Two lost Ealing comedy classic are getting a new lease of life as Studiocanal have released 1947’s Hue and Cry and 1950’s The Magnet.

Hue and Cry (1947)Hue and Cry is rightly acknowledged as something of a milestone in British cinema – being considered the first of the Ealing comedies – a pulsating and exuberant piece of filmmaking and one of the most authentic film portrayals of youthful adventure and comic book fantasy.

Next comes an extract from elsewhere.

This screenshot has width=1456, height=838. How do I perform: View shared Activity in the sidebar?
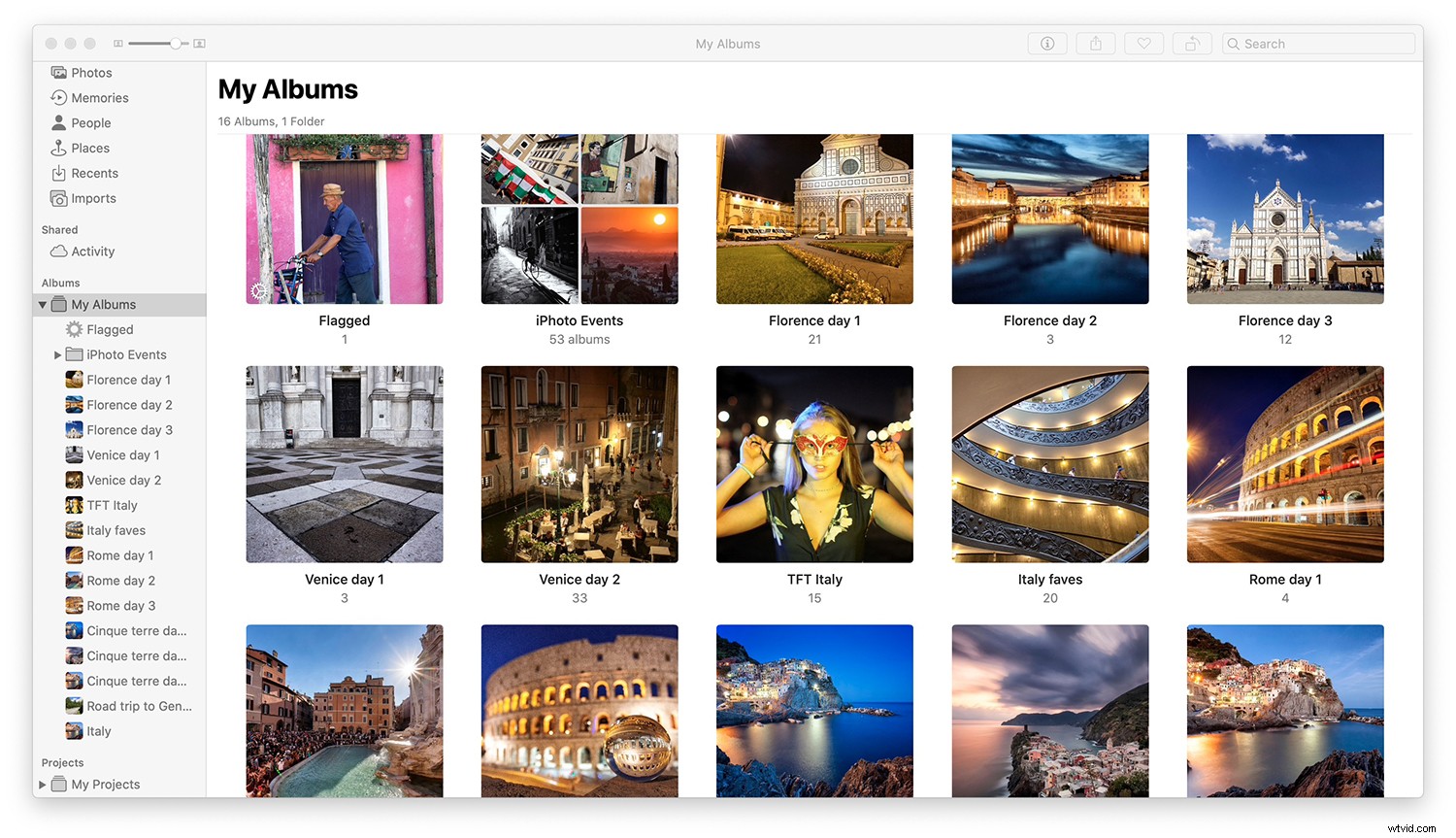click(92, 251)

Joe (Harry Fowler, Went The Day Well), a London East End kid, is addicted to a boy’s adventure weekly called The Trump. He begins to suspect that a series of burglaries somehow are related to the weekly storyline, that there are hidden messages in the story that tell gang members the place and time of the next store to be hit. Harry convinces the other boys in the neighborhood and they go to the cops. When the police don’t believe them, they set out on their own to stop the gang and capture the ringleader. Along the way they find themselves trying to stop a burglary in a department store, getting noticed by Jim Nightingale, a tough greengrocer (Jack Warner, The Ladykillers), kidnapping a luscious blond secretary who may know more than she lets on, and trying to deal with Felix H. Wilkinson (Alastair Sim, A Christmas CarolThe Belles of St Trinians), the eccentric writer of the The Trump’s storyline, a man with a distinct dislike for small boys…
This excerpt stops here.